### Required task
Copy the records word for word, from the first line through the line containing "click(x=48, y=4)", including both ends.

(Raw records)
==*==

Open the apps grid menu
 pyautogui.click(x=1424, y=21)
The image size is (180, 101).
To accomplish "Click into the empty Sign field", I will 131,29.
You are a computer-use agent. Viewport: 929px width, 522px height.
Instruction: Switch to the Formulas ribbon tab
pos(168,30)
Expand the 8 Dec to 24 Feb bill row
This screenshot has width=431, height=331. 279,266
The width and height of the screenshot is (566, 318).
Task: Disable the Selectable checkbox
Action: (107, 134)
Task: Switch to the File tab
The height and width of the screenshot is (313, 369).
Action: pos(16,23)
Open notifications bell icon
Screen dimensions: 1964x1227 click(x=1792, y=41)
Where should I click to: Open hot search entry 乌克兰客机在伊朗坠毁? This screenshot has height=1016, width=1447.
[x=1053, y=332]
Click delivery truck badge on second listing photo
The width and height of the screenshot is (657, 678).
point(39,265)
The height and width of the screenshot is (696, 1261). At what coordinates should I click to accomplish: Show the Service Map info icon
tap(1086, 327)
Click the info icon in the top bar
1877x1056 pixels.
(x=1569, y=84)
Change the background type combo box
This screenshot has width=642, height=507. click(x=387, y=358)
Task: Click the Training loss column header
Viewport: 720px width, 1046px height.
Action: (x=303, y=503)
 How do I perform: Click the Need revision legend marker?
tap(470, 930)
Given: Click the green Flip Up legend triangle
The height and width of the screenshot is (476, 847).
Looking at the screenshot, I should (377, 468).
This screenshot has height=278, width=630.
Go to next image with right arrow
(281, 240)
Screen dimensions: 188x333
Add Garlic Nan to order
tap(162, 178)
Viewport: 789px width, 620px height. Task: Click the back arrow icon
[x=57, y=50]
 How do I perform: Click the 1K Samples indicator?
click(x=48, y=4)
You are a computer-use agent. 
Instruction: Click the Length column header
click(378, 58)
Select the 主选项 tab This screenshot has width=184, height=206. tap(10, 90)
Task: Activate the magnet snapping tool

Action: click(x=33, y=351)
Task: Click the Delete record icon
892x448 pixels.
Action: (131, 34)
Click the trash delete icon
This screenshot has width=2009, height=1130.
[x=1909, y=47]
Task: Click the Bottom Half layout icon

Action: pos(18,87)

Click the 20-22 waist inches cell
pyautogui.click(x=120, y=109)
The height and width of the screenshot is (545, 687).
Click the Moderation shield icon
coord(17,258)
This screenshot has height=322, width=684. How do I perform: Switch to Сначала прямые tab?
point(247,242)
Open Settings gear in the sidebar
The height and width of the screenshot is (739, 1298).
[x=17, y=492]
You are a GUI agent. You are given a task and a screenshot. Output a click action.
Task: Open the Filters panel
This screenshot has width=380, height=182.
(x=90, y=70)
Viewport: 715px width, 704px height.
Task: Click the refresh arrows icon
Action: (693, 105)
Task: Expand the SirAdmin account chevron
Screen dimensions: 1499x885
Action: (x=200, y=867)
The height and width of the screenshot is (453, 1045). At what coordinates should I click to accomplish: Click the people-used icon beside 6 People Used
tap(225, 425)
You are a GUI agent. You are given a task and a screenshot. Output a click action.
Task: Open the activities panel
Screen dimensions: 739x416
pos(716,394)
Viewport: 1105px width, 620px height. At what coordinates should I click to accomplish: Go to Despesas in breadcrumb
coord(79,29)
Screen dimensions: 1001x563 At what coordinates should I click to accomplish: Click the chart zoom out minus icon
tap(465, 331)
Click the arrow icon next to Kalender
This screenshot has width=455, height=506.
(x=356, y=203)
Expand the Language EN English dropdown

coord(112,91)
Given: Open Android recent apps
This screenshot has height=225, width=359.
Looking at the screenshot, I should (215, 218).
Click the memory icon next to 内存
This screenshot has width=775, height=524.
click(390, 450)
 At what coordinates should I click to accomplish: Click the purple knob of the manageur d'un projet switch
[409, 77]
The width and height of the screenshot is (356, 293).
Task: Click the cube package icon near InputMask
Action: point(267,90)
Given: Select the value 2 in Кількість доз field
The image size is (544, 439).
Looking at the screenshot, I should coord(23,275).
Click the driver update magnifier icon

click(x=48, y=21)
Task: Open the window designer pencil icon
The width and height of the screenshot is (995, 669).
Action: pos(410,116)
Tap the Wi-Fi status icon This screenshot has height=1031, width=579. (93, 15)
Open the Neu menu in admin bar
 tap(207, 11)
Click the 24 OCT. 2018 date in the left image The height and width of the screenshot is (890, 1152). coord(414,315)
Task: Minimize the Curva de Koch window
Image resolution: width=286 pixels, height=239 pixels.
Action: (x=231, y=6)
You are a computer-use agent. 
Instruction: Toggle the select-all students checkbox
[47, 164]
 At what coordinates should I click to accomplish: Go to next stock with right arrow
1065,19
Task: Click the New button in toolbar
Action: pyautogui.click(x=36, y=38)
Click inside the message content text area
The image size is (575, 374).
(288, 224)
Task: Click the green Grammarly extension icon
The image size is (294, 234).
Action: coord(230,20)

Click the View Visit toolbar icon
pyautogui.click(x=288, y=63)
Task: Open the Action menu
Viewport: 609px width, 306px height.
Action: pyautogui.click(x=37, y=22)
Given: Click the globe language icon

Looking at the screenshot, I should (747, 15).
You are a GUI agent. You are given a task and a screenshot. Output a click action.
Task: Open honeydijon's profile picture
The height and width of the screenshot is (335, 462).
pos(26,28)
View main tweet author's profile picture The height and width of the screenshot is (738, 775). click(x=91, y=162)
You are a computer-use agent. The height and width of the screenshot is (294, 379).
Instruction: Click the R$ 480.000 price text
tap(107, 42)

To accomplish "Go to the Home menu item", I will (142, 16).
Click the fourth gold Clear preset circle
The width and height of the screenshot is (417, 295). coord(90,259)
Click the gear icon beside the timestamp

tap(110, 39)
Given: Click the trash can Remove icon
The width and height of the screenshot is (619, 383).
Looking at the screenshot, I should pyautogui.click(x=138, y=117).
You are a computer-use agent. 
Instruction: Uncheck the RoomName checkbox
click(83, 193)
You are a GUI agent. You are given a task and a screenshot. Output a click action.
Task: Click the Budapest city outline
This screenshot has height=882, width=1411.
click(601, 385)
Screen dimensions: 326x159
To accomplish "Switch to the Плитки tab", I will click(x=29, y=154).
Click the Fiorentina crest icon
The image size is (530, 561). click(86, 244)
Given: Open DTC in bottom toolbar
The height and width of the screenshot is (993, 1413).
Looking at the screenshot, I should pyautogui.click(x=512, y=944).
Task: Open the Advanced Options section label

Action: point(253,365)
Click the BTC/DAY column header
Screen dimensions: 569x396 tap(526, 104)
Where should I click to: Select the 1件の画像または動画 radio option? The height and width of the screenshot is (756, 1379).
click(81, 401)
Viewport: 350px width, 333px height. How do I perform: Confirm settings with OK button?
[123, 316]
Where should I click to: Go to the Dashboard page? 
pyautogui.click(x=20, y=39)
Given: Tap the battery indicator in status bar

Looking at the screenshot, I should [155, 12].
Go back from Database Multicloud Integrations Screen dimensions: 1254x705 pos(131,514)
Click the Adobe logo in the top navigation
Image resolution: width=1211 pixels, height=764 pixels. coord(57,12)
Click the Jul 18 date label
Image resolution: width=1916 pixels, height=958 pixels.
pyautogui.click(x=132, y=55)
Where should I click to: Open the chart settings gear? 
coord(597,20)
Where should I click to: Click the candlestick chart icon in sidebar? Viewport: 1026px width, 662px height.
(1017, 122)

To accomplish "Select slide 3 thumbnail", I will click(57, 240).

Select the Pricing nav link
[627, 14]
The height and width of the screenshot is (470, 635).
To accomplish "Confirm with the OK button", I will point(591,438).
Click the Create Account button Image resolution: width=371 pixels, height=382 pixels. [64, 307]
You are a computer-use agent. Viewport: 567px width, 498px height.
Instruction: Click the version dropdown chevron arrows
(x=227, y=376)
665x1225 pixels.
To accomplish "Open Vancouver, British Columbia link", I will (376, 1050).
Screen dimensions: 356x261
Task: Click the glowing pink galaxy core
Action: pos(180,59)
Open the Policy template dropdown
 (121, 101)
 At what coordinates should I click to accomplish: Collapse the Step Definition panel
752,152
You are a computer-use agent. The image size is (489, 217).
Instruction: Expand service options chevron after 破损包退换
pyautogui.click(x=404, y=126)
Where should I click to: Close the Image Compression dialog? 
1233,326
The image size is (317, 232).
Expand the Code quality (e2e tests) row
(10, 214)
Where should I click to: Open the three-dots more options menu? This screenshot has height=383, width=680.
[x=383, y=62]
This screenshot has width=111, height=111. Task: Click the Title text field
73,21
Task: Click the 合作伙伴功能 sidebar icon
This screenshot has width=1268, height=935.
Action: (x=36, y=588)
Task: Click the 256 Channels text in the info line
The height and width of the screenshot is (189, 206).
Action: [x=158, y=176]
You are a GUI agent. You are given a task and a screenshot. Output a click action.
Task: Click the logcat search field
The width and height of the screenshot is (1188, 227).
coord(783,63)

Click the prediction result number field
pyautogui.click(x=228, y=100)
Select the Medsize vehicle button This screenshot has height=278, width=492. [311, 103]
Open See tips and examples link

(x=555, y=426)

==*==

### Solution
Open the apps grid menu
 pyautogui.click(x=1424, y=21)
The image size is (180, 101).
To accomplish "Click into the empty Sign field", I will 131,29.
You are a computer-use agent. Viewport: 929px width, 522px height.
Instruction: Switch to the Formulas ribbon tab
pos(168,30)
Expand the 8 Dec to 24 Feb bill row
This screenshot has width=431, height=331. 279,266
The width and height of the screenshot is (566, 318).
Task: Disable the Selectable checkbox
Action: (107, 134)
Task: Switch to the File tab
The height and width of the screenshot is (313, 369).
Action: pos(16,23)
Open notifications bell icon
Screen dimensions: 1964x1227 click(x=1792, y=41)
Where should I click to: Open hot search entry 乌克兰客机在伊朗坠毁? This screenshot has height=1016, width=1447.
[x=1053, y=332]
Click delivery truck badge on second listing photo
The width and height of the screenshot is (657, 678).
point(39,265)
The height and width of the screenshot is (696, 1261). At what coordinates should I click to accomplish: Show the Service Map info icon
tap(1086, 327)
Click the info icon in the top bar
1877x1056 pixels.
(x=1569, y=84)
Change the background type combo box
This screenshot has width=642, height=507. click(x=387, y=358)
Task: Click the Training loss column header
Viewport: 720px width, 1046px height.
Action: (x=303, y=503)
 How do I perform: Click the Need revision legend marker?
tap(470, 930)
Given: Click the green Flip Up legend triangle
The height and width of the screenshot is (476, 847).
Looking at the screenshot, I should (377, 468).
This screenshot has height=278, width=630.
Go to next image with right arrow
(281, 240)
Screen dimensions: 188x333
Add Garlic Nan to order
tap(162, 178)
Viewport: 789px width, 620px height. Task: Click the back arrow icon
[x=57, y=50]
 How do I perform: Click the 1K Samples indicator?
click(x=48, y=4)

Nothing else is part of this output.